-- Begin TEXT SEGMENT --
The 74th New York State Legislature, consisting of the New York State Senate and the New York State Assembly, met from January 7 to July 11, 1851, during the first year of Washington Hunt's governorship, in Albany.

Background
Under the provisions of the New York Constitution of 1846, 32 Senators were elected in single-seat senatorial districts for a two-year term, the whole Senate being renewed biennially. The senatorial districts (except those in New York City) were made up of entire counties. 128 Assemblymen were elected in single-seat districts to a one-year term, the whole Assembly being renewed annually. The Assembly districts were made up of entire towns, or city wards, forming a contiguous area, all in the same county. The City and County of New York was divided into four senatorial districts, and 16 Assembly districts.

At this time there were two major political parties: the Democratic Party and the Whig Party. The Whigs were split into two opposing factions: the Seward/Weed faction (the majority, opposed to the Compromise of 1850) and the "Silver Grays" (supporters of President Millard Fillmore and his compromise legislation, led by Francis Granger whose silver gray hair originated the faction's nickname). The Anti-Rent Party mostly endorsed Whig or Democratic nominees. The radical abolitionists appeared as the Liberty Party.

Elections
The New York state election, 1850 was held on November 5.

Washington Hunt (Whig) was elected governor; and Sanford E. Church (Dem.) was elected lieutenant governor. The other three statewide elective offices up for election were carried by the Democrats.
-- End TEXT SEGMENT --
-- Begin EXCERPTED DATA --
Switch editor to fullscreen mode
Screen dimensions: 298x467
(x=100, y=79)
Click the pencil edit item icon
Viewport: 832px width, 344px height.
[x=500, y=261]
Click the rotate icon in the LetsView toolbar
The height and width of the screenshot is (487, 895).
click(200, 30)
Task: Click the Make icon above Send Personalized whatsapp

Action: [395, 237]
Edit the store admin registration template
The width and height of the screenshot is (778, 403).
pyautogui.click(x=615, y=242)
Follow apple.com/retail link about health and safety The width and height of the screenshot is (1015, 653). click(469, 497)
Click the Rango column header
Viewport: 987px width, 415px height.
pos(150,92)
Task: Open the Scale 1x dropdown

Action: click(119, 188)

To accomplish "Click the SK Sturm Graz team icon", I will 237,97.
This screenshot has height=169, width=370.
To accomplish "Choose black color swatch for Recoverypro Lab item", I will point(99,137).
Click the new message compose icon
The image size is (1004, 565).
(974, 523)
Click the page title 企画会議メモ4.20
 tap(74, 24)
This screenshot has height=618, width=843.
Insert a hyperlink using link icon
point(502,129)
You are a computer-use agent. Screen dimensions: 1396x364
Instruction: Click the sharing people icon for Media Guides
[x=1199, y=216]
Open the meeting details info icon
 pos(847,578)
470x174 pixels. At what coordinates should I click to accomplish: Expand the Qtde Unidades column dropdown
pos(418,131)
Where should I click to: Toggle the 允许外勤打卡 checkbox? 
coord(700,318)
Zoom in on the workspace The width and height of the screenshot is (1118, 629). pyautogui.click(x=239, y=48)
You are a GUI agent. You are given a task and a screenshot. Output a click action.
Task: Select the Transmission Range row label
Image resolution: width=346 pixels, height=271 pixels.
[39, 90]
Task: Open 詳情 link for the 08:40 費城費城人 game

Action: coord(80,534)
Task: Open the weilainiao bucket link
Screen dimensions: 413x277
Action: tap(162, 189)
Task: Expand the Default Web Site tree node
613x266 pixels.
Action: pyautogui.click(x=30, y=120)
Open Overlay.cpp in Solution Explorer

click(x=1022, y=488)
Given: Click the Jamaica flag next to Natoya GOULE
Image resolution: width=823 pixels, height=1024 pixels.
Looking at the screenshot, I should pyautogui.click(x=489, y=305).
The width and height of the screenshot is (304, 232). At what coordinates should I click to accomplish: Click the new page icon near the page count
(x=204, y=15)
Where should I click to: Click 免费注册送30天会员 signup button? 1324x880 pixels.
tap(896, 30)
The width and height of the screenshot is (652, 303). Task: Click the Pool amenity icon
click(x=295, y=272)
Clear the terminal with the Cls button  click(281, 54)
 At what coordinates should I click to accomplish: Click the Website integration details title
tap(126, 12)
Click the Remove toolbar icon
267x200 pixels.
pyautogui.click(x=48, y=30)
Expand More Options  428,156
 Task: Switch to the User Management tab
-- End EXCERPTED DATA --
EXERCISE TASK A:
In the text about the 74th New York State Legislature, why was one Whig faction nicknamed the "Silver Grays"?
EXERCISE TASK B:
Echo the text about the 74th New York State Legislature word for word, from "At this time" to "the Liberty Party.".
The rows play no part in this work.

TASK RESULT A:
The nickname came from the silver gray hair of Francis Granger, who led that faction.

TASK RESULT B:
At this time there were two major political parties: the Democratic Party and the Whig Party. The Whigs were split into two opposing factions: the Seward/Weed faction (the majority, opposed to the Compromise of 1850) and the "Silver Grays" (supporters of President Millard Fillmore and his compromise legislation, led by Francis Granger whose silver gray hair originated the faction's nickname). The Anti-Rent Party mostly endorsed Whig or Democratic nominees. The radical abolitionists appeared as the Liberty Party.